[Start of Attachment]
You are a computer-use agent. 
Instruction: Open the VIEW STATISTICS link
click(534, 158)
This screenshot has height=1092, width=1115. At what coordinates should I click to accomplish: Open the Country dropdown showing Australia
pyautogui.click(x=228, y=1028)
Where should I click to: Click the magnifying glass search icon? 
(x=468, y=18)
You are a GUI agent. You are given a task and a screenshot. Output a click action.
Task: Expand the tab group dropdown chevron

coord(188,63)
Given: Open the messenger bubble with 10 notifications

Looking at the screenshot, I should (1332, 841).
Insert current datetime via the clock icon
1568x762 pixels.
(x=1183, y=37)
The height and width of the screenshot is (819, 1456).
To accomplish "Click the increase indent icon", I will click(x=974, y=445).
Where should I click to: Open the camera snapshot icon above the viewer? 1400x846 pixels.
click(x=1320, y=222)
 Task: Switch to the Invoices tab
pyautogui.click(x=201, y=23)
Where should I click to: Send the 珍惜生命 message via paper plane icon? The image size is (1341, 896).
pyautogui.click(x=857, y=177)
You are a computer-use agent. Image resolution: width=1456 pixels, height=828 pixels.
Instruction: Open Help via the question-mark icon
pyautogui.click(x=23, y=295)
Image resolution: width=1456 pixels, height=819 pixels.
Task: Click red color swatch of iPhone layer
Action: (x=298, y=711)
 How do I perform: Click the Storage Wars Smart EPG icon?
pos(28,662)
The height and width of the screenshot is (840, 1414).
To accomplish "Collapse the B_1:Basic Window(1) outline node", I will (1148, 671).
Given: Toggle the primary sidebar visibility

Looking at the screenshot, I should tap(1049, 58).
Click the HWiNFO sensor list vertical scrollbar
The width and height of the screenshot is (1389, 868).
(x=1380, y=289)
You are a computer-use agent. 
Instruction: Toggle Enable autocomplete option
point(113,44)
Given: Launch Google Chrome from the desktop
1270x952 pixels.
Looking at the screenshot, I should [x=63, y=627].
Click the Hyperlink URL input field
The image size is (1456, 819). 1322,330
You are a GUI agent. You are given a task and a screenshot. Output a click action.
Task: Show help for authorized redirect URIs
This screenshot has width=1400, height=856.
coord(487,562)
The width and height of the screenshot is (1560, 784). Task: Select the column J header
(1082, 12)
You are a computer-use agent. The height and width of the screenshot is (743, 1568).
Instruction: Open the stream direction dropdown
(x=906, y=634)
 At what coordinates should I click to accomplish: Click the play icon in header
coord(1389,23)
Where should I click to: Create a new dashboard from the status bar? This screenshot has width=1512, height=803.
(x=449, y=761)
[End of Attachment]
The entries above hold the needed span. Transcribe exactly the lines from the one with "Where should I click to: Open" to the one with "Task: Show help for authorized redirect URIs", both included.

Where should I click to: Open the camera snapshot icon above the viewer? 1400x846 pixels.
click(x=1320, y=222)
 Task: Switch to the Invoices tab
pyautogui.click(x=201, y=23)
Where should I click to: Send the 珍惜生命 message via paper plane icon? The image size is (1341, 896).
pyautogui.click(x=857, y=177)
You are a computer-use agent. Image resolution: width=1456 pixels, height=828 pixels.
Instruction: Open Help via the question-mark icon
pyautogui.click(x=23, y=295)
Image resolution: width=1456 pixels, height=819 pixels.
Task: Click red color swatch of iPhone layer
Action: (x=298, y=711)
 How do I perform: Click the Storage Wars Smart EPG icon?
pos(28,662)
The height and width of the screenshot is (840, 1414).
To accomplish "Collapse the B_1:Basic Window(1) outline node", I will (1148, 671).
Given: Toggle the primary sidebar visibility

Looking at the screenshot, I should tap(1049, 58).
Click the HWiNFO sensor list vertical scrollbar
The width and height of the screenshot is (1389, 868).
(x=1380, y=289)
You are a computer-use agent. 
Instruction: Toggle Enable autocomplete option
point(113,44)
Given: Launch Google Chrome from the desktop
1270x952 pixels.
Looking at the screenshot, I should [x=63, y=627].
Click the Hyperlink URL input field
The image size is (1456, 819). 1322,330
You are a GUI agent. You are given a task and a screenshot. Output a click action.
Task: Show help for authorized redirect URIs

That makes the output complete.